#136, Norodom Boulevard
+855 023 221 022
Did you know that even Cambodia has/is plagued with celebrity chefs? It's true!
Luu Meng runs Malis, widely touted as Phnom Penh's best restaurant, alongside a number of other upscale eateries. I'd been hoping to try Malis's upscale take on Khmer cooking for a while, and with my mother in town, the time seemed ripe. (There may also have been budgetary concerns. This is one of the primary problems with being 22 years old and running a food blog).
Malis is an exceptionally attractive restaurant, with a Southeast Asian, vaguely Angkorean design theme focused around water and pools with large and satisfied looking koi. It is deeply relaxing, especially when you consider the tuk-tuk and moto hell of Norodom directly outside. The menu is Khmer food, aggressively updated to a more international standard - and the extensive and photo heavy layout of the thing ensures you won't get something unidentifiable on your plate. All the Khmer classics - samlor, banana flower salads, prohok ktis, and amok - are here, along with harder to find stuff like scallops and lamb shank. Prices are high by Cambodian standards and quite reasonable by those of the West.
Service, as you might expect, highly competent and friendly. I enjoyed watching the action in the clean and very busy semi-open kitchen. It's also a place for the Khmer elite to hold dinners and shindigs and one-on-one meetings of various purposes, as was evident by the other customers there at lunch-time. It's fun to imagine they're mafioso, though they're probably just discussing stock futures and plastics.
This is a Cambodian-style salad prepared with local scallops - which may sound like a dodgy proposition, until you taste them. These tiny little beauties have a great flavor, and the salad was absolutely superb, with frizzled shallots and peanuts on otp and a delicious herb-and-lime dressing, with extra served on the side for dipping (and you will want to). This delight probably ranks as the tastiest thing I have eaten in Cambodia. And it cost $12. Oh, the third world!
We decided to sample the boneless tumeric roasted chicken, which was served on a bed of Asian vegetables. I generally consider boneless chicken to be an agent of Satan, but this proved to be the exception to the rule, being dark-meat chicken thigh instead of breast. A very pleasing, slightly sweet depth of flavor with a subtle soy based sauce on top: The vegetables beneath soaked up the chicken juices. It's fatty chicken, but in all honesty, that isn't a bad thing, is it?
Especially good when eaten with some of Malis' home made Cambodian style pickles. Order extra.
Insofar as I am able to determine, Cambodia runs off fried rice: Motodops eat it, students eat it, businessmen eat it, you eat it. Malis serves a tasty fried rice - admittedly, there's only so much gilding of that lily possible - with a freakishly huge and tasty grilled prawn, which lends an entire new element to the thing. Note Malis' creative serving wear. We wanted to take a lot of this stuff home with us.

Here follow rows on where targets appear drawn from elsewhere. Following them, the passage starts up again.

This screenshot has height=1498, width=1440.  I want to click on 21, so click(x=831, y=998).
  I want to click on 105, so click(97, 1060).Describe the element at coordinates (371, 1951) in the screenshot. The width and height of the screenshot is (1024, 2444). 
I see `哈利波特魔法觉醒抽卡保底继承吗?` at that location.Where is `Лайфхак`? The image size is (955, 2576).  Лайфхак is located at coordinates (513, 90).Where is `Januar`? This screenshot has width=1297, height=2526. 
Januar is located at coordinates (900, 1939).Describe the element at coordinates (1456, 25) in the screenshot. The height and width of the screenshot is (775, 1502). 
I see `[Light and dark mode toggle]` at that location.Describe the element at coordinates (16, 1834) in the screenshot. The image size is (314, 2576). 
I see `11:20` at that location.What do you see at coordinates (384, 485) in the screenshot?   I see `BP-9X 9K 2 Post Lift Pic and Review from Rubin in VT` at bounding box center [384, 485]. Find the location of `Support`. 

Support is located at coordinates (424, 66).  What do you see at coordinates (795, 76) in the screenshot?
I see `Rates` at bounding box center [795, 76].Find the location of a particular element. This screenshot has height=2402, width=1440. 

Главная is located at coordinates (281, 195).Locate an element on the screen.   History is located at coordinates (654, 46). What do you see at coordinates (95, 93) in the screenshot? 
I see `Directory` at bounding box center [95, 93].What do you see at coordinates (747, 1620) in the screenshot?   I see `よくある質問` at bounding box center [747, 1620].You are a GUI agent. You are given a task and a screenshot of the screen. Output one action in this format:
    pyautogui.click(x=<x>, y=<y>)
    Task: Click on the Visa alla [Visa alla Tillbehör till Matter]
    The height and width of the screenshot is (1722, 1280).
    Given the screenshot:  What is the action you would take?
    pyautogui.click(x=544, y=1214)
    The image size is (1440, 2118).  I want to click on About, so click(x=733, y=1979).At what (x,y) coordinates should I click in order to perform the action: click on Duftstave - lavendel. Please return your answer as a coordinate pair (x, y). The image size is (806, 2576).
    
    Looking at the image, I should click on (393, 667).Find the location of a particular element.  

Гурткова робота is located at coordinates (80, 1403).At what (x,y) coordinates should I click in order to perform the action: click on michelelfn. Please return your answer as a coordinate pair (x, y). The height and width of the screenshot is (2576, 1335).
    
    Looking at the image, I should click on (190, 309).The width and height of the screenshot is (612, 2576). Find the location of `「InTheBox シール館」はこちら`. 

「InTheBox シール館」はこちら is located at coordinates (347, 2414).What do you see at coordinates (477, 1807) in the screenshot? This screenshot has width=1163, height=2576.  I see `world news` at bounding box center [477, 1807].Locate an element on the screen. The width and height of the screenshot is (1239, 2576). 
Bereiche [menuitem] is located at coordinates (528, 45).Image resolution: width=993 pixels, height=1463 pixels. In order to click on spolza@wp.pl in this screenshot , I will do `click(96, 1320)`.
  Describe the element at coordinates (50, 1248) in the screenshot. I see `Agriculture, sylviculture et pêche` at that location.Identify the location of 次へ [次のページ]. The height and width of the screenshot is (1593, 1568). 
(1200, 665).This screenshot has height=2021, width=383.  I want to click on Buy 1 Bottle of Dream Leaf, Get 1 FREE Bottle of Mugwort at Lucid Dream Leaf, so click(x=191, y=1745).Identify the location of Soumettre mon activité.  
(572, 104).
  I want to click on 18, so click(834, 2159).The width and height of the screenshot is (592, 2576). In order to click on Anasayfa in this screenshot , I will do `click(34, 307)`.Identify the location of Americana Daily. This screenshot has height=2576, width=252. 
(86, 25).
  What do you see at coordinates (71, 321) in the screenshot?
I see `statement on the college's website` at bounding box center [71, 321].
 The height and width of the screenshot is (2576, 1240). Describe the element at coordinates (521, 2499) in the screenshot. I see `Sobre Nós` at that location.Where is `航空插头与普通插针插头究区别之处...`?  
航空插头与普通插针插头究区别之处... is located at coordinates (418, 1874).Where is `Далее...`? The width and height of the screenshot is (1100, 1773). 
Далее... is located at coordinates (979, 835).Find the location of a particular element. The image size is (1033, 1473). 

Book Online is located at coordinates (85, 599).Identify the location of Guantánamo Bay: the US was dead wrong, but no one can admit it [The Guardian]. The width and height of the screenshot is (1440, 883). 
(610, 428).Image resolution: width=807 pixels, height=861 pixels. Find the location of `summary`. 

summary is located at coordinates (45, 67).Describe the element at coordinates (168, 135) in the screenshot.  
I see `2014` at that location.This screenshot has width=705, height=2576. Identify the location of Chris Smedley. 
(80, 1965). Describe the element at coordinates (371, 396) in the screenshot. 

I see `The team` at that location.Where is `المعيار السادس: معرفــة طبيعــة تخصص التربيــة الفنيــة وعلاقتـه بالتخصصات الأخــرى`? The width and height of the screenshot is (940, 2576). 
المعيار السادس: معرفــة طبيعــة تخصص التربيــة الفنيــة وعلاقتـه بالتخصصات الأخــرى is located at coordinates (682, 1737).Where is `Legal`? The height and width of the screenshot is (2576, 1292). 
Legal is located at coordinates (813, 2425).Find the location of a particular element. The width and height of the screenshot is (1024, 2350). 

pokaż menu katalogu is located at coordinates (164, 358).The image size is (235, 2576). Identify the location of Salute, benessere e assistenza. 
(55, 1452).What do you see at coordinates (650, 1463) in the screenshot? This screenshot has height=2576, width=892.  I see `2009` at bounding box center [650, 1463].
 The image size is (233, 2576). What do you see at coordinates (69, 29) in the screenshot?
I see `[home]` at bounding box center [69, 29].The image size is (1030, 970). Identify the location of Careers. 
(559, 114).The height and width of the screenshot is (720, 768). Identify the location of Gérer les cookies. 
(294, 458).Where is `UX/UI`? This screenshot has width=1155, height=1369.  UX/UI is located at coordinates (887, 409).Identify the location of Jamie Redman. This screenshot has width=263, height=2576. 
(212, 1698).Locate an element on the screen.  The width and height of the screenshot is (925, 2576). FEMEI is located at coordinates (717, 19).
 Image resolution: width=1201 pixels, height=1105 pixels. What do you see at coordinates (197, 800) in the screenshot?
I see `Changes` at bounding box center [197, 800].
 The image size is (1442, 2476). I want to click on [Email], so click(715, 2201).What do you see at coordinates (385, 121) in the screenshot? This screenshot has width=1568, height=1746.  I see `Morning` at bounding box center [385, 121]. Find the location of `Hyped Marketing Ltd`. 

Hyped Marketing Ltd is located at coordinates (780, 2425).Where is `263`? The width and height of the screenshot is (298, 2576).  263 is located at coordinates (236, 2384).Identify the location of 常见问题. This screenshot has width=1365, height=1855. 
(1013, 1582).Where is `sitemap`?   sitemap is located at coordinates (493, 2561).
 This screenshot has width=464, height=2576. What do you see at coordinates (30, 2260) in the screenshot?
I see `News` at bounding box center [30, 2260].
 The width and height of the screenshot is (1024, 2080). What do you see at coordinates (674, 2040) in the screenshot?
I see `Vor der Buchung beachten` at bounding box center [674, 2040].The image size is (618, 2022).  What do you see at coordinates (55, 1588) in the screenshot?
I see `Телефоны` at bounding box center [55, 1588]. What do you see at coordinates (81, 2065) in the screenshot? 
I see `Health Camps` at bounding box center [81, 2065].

I am seriously considering devoting a Tumblr blog to Photos of Shrimp Heads since 1. I eat them. A lot, and 2. They are delicious, what with all the fatty bits inside of them, and you should really man up and eat them as well, and 3. I believe they photograph beautifully. I do not know where Malis sources their seafood from, but they are doing a bang-up job in a country with fabulous and woefully under-appreciated fresh seafood products.
This is Malis's signature mousse, prepared with cream, citrus, vanilla, and a little honey. This was really superb and a great, light tropical dessert. They've also got a well-recommended pineapple mousse, as well as some other distinctly Khmer dishes. They were kind enough to send out two separate portions when my mother and I said that we'd be demure and share one: This we did not regret.
Malis is an unequivocally superb restaurant. All the pieces fit: decor, service, and most importantly, sophisticated and delicious food. Malis would absolutely rank as my first choice for high-end dining in Phnom Penh, and it's a must-visit for foodies who find themselves in Phnom Penh's capital. I eagerly anticipate returning again. Preferably on a (modest) expense account.
I would, finally, like to point out that that is Jackie-fricking-Chan on the wall. You can tell that this is a quality establishment.